This gives us lots of examples of fields. For example, $Q[\sqrt[3]{2}]=\{a+b\sqrt[3]{2}+c\sqrt[3]{2}^2: a, b, c\in Q\}$ is a field.
You can extend this idea to define, for $\alpha$, $\beta$ both algebraic, $Q[\alpha, \beta]$ to be the set of all expressions like $2\alpha\beta$, $\alpha+\alpha^2\beta$, and so on.
To test yourself, you might like to see if you can show that $Q[\alpha,\beta]=Q[\alpha][\beta]$ (the right hand side makes sense because $Q[\alpha][\beta]=K[\beta]$ where $K=Q[\alpha]$ which is a field). This shows that $Q[\alpha,\beta]$ is a field.
This gives us even more examples of fields, for example $Q[\sqrt{2},\sqrt{3}]=\{a+b\sqrt{2}+c\sqrt{3}+d\sqrt{6}:a,b,c,d\in Q\}$.
2.3 Field extensions
Definition (Field Extension): A field extension of a field $F$ is a field $K$ containing $F$ (we write a field extension as $F\subseteq K$ or $K/F$). For example, the real numbers are a field extension of the rational numbers, because the reals are a field and every rational is also a real number. |
The example above, $Q[\sqrt{2}]$ is a field extension of $Q$ since if $a\in Q$ then $a+0\sqrt{2}\in Q[\sqrt{2}]$, so $Q\subseteq Q[\sqrt{2}]$. More generally we have that $Q[\alpha]$ is a field extension of $Q$ for $\alpha$ an algebraic number.
2.4 Splitting Fields
Definition (Splitting Field): Given a polynomial $p(x)$ we have what is called the splitting field of $p(x)$ which is the smallest field extension of $Q$ that contains all the roots of $p(x)$. So, if $p(x)=x^2-2$ then the splitting field of $p(x)$ is $Q[\sqrt{2}]$ (it contains all the roots of $p(x)$ and if it had fewer elements it either wouldn't contain all the roots or wouldn't be a field). |
Another example is that the splitting field of $p(x)=x^4-5x^2+6$ is $Q[\sqrt{2},\sqrt{3}]$. Can you see why?
3 Automorphisms and Galois Groups
3.1 Automorphisms
Definition (Field Automorphism): A field automorphism $f$ has to be an invertible function (which the $f$ above clearly is) such that $f(x+y)=f(x)+f(y)$, $f(a x)=f(a)f(x)$ and $f(1/x)=1/f(x)$. |
You can check that for the function $f$ above really does satisfy all the conditions.
The idea of a field automorphism is that it is just a way of relabelling the elements of the field without changing the structure at all. In other words, we can replace the symbol $\sqrt{2}$ with the symbol $-\sqrt{2}$, do all our calculations and then change the symbol $-\sqrt{2}$ back to $\sqrt{2}$ and we get the right answer. Field automorphisms are the right way of expressing this idea,
because the conditions that $f(x+y)=f(x)+f(y)$ preserve multiplication, addition and so on.

.....

● **YOUR GOAL**
In one to three sentences, explain why the Galois theory text says $Q[\sqrt{2}]$ is the splitting field of $p(x)=x^2-2$. Rely only on the Galois theory text for what follows.

.....

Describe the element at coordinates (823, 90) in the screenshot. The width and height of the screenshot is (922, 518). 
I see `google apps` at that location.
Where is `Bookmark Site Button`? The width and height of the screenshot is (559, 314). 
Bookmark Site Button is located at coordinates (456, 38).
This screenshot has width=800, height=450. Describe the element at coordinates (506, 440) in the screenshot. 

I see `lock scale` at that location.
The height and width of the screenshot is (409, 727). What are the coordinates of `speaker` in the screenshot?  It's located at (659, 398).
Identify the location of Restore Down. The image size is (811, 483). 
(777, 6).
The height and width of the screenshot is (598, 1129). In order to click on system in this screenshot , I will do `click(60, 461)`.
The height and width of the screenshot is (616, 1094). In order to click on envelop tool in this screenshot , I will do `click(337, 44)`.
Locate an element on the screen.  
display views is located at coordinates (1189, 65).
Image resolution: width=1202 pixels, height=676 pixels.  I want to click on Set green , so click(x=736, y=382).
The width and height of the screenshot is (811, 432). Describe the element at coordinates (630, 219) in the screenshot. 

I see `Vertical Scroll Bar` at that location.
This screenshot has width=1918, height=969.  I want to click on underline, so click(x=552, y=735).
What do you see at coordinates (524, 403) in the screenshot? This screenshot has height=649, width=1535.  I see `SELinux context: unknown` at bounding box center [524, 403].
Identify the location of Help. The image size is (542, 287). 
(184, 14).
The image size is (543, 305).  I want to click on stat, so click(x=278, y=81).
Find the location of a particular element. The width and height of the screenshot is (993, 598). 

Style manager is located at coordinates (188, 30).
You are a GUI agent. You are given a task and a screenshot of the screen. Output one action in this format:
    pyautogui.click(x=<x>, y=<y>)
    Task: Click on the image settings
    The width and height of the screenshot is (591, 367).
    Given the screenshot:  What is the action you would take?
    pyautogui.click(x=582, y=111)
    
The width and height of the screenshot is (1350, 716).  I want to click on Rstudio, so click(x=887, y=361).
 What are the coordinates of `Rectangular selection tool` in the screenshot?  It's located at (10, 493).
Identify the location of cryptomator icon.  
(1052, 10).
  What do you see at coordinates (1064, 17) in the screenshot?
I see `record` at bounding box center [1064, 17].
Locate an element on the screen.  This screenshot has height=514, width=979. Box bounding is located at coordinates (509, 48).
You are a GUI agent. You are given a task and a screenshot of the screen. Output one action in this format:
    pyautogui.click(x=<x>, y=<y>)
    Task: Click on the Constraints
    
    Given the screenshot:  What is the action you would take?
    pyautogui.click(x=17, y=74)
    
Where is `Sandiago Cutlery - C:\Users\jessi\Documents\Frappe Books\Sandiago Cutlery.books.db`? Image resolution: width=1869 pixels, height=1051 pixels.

.....

● **CORRECT RESULT**
$Q[\sqrt{2}]$ contains all the roots of $p(x)$. If it had fewer elements, it would either miss some of those roots or fail to be a field. That makes it the smallest field extension of $Q$ containing every root of $x^2-2$.